WEDNESDAY AFTERNOON UPDATE:
• This week’s FOMC meeting has adjourned with an announcement that key short-term interest rates were left unchanged for the third consecutive meeting. There were no major changes or notes in the statement that are relevant to rates.
• Chairman Powell stated in the press conference that he will be staying on as a Fed Governor after his successor as Chairman is approved by the Senate.
• The stock markets are still in negative territory, in most cases extending this morning’s early losses. The Dow is now down 310 points while the Nasdaq is down 13 points.
• The bond market, which had lost further ground long before the FOMC meeting had adjourned, is currently down 16/32 (4.41%). This is enough of a move from this morning’s levels to cause many lenders to issue an intraday increase to rates of approximately .125 of a discount point.
• Earlier today, March's Durable Goods Orders report revealed a 0.8% increase in new orders at U.S. manufacturers for big-ticket products such as airplanes, appliances and electronics. This was a little stronger than the 0.5% that was expected, but this data is known to be quite volatile from month to month. Therefore, a variance of this size isn’t nearly as meaningful as it would have been in many other reports.

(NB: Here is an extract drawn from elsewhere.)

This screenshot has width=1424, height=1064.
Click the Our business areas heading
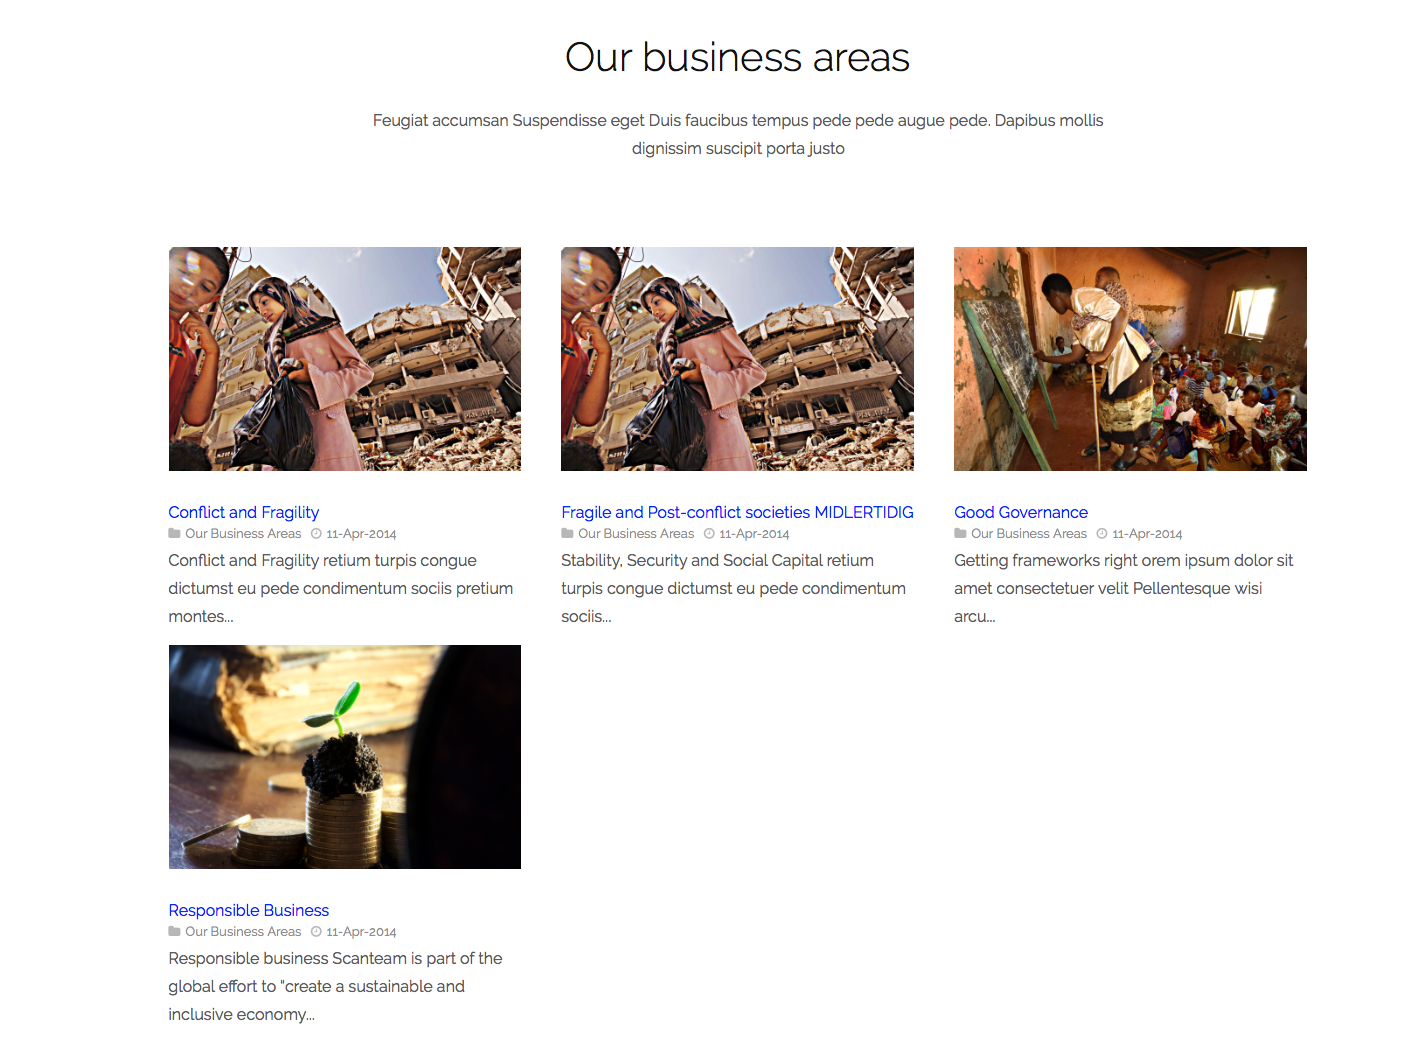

• A secondary reading that excludes more volatile and costly transportation orders (airplanes) is what makes this report unfavorable for bonds and mortgage rates. That reading showed a 0.9% rise in new orders, exceeding forecasts of a 0.4% increase to signal strength in the manufacturing sector.
• This morning’s second release included February and March Housing Starts data that was previously delayed by the government shutdown. It showed no surprises in February’s new home groundbreakings, but March’s number was higher than anticipated. We are labeling the data bad news because of March’s higher number of starts even though the report didn’t seem to draw a reaction in the bond market or affect this morning’s mortgage pricing.
• Tomorrow has four pieces of data set for release, two of which are considered to be highly influential.
• One of the major releases will be the initial Gross Domestic Product (GDP) reading for the 1st quarter at 8:30 AM ET. The GDP is considered to be the benchmark indicator of economic growth or contraction since it is the total sum of all goods and services produced in the U.S. Market participants are expecting it to reveal the economy grew at an annual rate of 2.1% during the first three months of this year. A smaller growth rate would make bonds more appealing to investors and be considered good news for mortgage rates.
• The other key report is March's Personal Income and Outlays data, also at 8:30 AM ET. It helps us measure consumer ability to spend and current spending habits. If a consumer's income is rising, they have the ability to make additional purchases in the near future, fueling economic growth that raises inflation concerns and has a negative impact on the bond market and mortgage rates. Tomorrow's release is expected to show a 0.3% rise in income and a 0.9% jump in spending. Favorable results for rates would be smaller increases.
• More importantly are the Personal Consumption Expenditures (PCE) indexes in the spending and income report. These are the Fed's preferred inflation readings, so they draw a lot of attention. The overall PCE reading is predicted to be up 0.7% from February due to Iran-related higher fuel and energy costs while the more watched core PCE that excludes those volatile costs is expected to rise 0.3% for the month.
• On an annual basis, both PCE readings are expected to rise noticeably from February’s pace. Good news for mortgage pricing would be weaker PCE readings.
• The 1st Quarter Employment Cost Index (ECI) is one of the less important reports of the day. A large increase in labor costs means employers will need to pass those increases into the pricing of their products and services, fueling inflation. A smaller increase than the 0.8% rise that market analysts are predicting would be good news.
• Rounding out tomorrow’s early data will be last week’s unemployment figures. They are expected to show 212,000 new claims for jobless benefits were filed, down a little from the previous week’s 214,000. Rising claims are favorable for bonds because they are a sign of weakness in the employment sector. Accordingly, the higher the number of new filings, the better the news for mortgage rates.
• The first two referenced reports carry significantly more influence in the markets than the latter two. This means the GDP and PCE readings will drive bond trading tomorrow much more than the other two.